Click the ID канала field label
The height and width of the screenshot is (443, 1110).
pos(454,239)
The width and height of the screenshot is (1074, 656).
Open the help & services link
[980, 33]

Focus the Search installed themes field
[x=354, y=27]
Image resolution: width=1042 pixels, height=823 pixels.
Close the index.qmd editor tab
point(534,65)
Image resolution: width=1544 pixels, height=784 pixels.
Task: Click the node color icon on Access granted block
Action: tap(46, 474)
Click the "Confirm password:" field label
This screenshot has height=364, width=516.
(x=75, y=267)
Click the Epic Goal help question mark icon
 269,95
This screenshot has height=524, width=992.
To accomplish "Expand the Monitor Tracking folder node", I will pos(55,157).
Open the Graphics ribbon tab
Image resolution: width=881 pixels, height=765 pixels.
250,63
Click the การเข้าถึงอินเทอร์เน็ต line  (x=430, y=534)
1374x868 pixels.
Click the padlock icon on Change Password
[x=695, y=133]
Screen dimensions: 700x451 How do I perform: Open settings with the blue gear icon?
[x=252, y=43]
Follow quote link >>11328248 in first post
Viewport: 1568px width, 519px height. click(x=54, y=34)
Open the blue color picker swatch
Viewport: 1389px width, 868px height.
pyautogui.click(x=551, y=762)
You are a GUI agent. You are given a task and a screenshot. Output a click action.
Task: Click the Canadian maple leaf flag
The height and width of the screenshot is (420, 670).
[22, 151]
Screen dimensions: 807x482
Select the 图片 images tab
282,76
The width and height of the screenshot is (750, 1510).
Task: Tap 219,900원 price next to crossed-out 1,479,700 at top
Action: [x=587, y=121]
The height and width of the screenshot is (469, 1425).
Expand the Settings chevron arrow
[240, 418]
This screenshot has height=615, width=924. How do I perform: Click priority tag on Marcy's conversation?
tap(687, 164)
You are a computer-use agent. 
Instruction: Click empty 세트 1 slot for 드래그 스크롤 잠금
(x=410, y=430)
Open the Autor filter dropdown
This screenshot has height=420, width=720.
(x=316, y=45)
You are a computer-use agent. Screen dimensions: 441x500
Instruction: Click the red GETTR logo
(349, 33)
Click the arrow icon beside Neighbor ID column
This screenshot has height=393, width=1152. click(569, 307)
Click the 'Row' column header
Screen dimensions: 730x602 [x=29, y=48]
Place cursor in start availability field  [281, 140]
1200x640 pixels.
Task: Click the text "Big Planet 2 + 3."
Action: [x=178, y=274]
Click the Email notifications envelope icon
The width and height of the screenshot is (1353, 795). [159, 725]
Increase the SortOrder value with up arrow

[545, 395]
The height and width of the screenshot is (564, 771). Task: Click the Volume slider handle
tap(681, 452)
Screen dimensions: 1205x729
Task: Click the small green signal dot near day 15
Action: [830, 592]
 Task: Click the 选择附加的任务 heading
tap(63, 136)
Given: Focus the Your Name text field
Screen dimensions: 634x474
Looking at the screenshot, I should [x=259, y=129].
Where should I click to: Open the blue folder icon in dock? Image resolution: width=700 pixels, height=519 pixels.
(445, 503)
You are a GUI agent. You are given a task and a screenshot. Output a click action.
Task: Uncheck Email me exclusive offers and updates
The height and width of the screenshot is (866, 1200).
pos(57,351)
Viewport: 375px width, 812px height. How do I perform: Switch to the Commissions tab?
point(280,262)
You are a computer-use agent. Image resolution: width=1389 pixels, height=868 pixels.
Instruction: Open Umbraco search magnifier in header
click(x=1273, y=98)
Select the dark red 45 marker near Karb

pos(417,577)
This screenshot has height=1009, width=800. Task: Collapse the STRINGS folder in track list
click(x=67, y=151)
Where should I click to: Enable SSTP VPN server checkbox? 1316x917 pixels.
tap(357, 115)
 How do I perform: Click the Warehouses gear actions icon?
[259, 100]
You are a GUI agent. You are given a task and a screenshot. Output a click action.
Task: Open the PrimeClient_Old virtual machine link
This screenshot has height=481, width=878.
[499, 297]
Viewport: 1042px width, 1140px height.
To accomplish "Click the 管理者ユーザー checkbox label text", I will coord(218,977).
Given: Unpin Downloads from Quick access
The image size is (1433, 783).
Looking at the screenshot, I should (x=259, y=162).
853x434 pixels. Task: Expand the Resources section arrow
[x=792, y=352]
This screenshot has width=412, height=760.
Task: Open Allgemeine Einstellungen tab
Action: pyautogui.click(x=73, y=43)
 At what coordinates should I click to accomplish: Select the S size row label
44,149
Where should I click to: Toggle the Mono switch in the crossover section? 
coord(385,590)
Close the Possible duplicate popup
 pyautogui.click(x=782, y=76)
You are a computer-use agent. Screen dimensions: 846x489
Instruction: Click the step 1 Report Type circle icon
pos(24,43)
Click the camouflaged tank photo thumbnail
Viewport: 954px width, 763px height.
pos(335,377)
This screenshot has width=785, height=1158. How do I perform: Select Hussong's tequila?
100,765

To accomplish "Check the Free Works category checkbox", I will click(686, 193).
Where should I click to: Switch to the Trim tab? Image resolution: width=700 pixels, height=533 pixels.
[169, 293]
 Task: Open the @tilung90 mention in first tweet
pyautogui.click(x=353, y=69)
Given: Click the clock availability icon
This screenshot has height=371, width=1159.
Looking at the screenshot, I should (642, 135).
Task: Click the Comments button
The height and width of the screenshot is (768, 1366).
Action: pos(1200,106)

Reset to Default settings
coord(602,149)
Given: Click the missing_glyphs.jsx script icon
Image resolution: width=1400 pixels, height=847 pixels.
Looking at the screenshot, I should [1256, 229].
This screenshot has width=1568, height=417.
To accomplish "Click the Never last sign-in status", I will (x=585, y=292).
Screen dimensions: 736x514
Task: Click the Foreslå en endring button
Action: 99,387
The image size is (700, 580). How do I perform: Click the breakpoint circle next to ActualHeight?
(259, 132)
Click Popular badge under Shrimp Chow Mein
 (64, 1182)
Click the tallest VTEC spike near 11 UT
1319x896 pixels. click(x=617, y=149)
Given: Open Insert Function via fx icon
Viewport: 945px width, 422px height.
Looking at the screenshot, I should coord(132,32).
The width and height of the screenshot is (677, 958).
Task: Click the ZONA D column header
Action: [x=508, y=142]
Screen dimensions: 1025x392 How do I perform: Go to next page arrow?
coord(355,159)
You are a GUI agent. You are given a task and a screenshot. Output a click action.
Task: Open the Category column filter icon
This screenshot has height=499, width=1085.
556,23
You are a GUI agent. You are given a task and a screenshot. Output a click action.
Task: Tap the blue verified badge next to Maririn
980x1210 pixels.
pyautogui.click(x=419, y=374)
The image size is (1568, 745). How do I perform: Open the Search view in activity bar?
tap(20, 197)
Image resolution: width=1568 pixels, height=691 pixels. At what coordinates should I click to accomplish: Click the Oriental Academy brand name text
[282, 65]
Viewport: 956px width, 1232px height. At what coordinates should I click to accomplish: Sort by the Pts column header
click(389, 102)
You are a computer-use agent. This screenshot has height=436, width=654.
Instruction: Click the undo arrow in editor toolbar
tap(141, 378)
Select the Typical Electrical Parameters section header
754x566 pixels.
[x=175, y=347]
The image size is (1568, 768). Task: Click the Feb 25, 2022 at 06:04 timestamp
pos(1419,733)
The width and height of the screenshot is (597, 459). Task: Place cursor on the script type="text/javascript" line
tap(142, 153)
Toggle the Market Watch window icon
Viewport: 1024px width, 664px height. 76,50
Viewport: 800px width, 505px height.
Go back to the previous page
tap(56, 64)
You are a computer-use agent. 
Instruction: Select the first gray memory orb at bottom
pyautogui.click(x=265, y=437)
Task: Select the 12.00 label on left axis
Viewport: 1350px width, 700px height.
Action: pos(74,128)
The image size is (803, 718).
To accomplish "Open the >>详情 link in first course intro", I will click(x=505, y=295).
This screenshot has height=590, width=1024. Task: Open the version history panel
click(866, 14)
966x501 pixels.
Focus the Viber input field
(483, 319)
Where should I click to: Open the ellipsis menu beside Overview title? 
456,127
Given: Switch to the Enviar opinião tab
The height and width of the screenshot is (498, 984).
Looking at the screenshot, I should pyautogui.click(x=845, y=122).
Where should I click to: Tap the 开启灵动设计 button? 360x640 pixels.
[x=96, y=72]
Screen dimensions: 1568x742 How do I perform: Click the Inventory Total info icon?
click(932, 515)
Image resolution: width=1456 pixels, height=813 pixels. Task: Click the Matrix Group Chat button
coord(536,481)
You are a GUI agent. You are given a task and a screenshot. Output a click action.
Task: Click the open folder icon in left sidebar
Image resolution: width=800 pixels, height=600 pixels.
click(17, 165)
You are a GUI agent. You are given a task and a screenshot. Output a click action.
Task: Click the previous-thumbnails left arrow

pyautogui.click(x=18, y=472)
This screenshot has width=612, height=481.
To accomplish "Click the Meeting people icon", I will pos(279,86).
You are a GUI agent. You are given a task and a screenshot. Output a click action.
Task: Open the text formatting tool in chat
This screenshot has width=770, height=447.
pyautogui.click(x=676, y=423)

**The problem**
Output exactly the lines between the one containing "This screenshot has width=612, height=481." and the final line above, both inclusive.

**Result for this task**
This screenshot has width=612, height=481.
To accomplish "Click the Meeting people icon", I will pos(279,86).
You are a GUI agent. You are given a task and a screenshot. Output a click action.
Task: Open the text formatting tool in chat
This screenshot has width=770, height=447.
pyautogui.click(x=676, y=423)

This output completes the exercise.